Existing Home Sales Are Down in July
Existing home sales, which comprises the lion’s share of the home sales, is down again in July according to NAR. Existing home sales are down 9.2% from July of last year. As an aside new home sales were down 10.2% from the same period last year. The disturbing number is that the inventory is up to 9.6 month supply. This will only get worse as the market moves into the slower fall and winter months, plus the next big surge of ARM re-sets occurs from October through February. It would not be surprising to see the inventory number approach 11 or 12 months.

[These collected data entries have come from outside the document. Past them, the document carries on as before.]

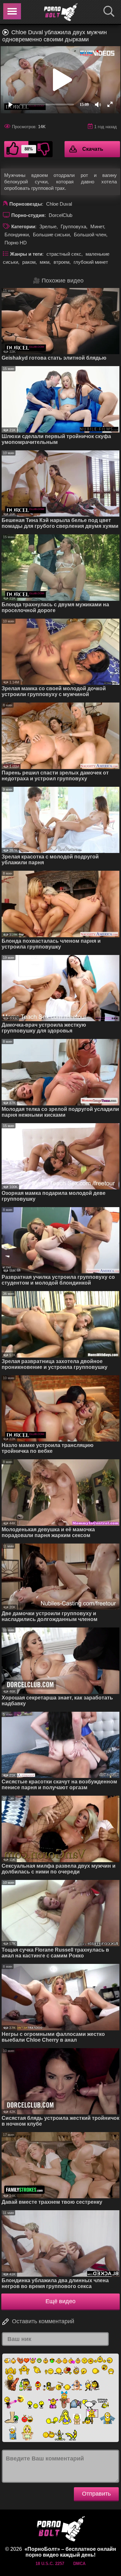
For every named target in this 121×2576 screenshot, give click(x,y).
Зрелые (47, 226)
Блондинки (17, 234)
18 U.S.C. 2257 (49, 2563)
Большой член (90, 234)
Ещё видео (60, 2301)
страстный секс (63, 254)
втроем (61, 262)
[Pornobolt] (61, 12)
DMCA (79, 2563)
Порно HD (16, 242)
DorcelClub (60, 215)
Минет (97, 226)
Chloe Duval (59, 204)
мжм (44, 262)
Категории (23, 226)
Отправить (96, 2493)
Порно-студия (28, 215)
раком (28, 262)
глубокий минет (91, 262)
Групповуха (73, 226)
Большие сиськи (51, 234)
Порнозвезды (25, 204)
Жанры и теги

Another thing that should be considered, but is difficult to quantify is shadow supply. Those the are people that want to sell, but have pulled their homes off the market due to market conditions. When you consider, the inventory, potential inventory from the ARM resets over the next 6 months, shadow supply, illiquidity in the mortgage markets, tougher underwriting criteria, and the effect that all of this will have on the economy it is difficult to be optimistic until 2009 at the earliest and more than likely it will be 2010 before the market bottoms out.
Total existing home sales, including single-family, townhomes, condominiums and co-ops – slipped 0.2 percent to a seasonally adjusted annual rate1 of 5.75 million units in July from an upwardly revised pace of 5.76 million in June, and are 9.0 percent below the 6.32 million-unit level in July 2006.
The national median existing-home price2 for all housing types was $228,900 in July, down 0.6 percent from July 2006 when the median was $230,200, the highest monthly price on record. The median is a typical market price where half of the homes sold for more and half sold for less.
Total housing inventory rose 5.1 percent at the end of June to 4.59 million existing homes available for sale, which represents a 9.6-month supply at the current sales pace, up from an upwardly revised 9.1-month supply in June.